Patients in end-stage
heart failure can experiment
cardiogenic shock and may not be weanable from
dobutamine. The fate of these patients is a challenge for doctors, patients, family, and the institution.
Dobutamine use at home can be a
solution. The aim of the present study was to assess the outcome,
biological predictors, and safety of
dobutamine use at home in
dobutamine-dependent patients. All consecutive
dobutamine-dependent patients discharged with continuous home intravenous
dobutamine, from a single tertiary center between February 2014 and November 2019, were retrospectively analyzed. A total of 19 patients (age 65 ± 10 years) were followed for one year. At one-year, the survival rate was 32%, (6/19). Five (26%) patients had an adverse event related to the intravenous
catheter.
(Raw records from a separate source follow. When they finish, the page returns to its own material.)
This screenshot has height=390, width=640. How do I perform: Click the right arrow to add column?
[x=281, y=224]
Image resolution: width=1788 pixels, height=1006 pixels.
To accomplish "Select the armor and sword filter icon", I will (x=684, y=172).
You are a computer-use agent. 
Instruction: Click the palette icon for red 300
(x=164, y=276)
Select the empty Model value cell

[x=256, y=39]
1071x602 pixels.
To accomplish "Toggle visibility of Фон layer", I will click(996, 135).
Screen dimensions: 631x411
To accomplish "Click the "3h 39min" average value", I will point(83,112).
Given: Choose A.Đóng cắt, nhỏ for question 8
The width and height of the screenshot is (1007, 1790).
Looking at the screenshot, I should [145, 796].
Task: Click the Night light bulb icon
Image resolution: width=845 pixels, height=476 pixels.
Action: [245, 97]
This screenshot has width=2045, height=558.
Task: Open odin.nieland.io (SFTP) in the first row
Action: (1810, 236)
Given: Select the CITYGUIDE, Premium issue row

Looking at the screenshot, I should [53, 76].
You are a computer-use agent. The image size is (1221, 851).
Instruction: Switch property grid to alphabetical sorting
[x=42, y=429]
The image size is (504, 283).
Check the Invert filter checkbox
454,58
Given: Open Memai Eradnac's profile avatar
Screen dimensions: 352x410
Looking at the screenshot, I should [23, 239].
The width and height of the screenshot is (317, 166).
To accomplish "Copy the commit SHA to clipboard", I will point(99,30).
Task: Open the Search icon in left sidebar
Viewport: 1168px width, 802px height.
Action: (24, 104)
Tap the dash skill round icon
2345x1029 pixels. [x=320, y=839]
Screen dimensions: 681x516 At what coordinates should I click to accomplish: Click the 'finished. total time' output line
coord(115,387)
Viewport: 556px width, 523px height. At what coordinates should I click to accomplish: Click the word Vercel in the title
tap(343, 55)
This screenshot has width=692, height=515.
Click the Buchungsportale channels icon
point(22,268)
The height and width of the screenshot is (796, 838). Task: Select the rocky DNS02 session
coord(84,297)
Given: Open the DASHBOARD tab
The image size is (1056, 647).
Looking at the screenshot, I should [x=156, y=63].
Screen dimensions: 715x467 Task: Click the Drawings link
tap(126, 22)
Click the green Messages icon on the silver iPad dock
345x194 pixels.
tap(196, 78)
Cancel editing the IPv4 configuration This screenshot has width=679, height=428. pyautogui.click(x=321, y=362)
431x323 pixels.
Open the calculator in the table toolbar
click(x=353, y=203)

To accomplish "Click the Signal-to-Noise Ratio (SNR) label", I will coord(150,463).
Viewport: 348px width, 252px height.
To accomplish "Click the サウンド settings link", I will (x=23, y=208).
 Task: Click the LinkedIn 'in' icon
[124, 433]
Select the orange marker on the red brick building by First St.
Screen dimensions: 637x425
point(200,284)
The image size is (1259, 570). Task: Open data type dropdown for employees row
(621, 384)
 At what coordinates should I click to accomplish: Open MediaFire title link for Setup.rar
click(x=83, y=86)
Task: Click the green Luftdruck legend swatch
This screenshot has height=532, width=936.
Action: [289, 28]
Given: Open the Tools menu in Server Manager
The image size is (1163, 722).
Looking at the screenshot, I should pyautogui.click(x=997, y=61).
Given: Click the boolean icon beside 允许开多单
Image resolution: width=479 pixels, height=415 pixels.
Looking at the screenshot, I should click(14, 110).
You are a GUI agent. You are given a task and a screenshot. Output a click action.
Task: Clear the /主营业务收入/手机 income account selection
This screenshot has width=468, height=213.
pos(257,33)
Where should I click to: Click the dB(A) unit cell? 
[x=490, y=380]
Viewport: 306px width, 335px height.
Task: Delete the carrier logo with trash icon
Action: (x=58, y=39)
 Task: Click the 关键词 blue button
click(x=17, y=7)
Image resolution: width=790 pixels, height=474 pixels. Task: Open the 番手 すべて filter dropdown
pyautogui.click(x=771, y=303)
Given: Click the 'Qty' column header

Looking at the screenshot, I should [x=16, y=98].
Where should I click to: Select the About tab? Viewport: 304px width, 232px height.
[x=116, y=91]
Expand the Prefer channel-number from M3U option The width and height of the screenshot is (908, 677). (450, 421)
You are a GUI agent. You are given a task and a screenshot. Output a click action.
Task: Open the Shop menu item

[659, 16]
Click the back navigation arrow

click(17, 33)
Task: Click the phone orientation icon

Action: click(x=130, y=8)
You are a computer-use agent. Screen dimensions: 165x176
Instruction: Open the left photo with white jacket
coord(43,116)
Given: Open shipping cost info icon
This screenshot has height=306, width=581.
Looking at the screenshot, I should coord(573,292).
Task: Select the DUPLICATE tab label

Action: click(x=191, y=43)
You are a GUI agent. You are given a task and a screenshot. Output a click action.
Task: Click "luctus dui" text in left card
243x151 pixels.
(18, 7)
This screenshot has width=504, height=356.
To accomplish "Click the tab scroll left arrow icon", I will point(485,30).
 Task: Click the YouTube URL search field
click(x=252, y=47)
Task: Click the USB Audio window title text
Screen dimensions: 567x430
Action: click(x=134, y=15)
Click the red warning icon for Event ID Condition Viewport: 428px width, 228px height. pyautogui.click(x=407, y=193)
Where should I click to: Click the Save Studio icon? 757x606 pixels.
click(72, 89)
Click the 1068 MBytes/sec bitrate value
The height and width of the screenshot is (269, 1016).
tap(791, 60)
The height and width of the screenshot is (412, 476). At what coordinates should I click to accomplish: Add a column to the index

In a multivariate logistic regression analysis, the combination of a glomerular filtration rate >60 mL/min and a
brain natriuretic peptide level <1000 ng/L, were highly predictive of one-year survival (HR = 10.87, IC95% (5.78-36.44), p < 0.001). Management of
dobutamine-unweanable patients after
cardiogenic shock may involve
dobutamine at home to permit a home return. This strategy allows a significant survival and few readmissions, and, if eligible, access to surgical strategies, such as
heart transplantation. Simple
biological markers at discharge can identify severe patients to refer to
palliative care and good responders.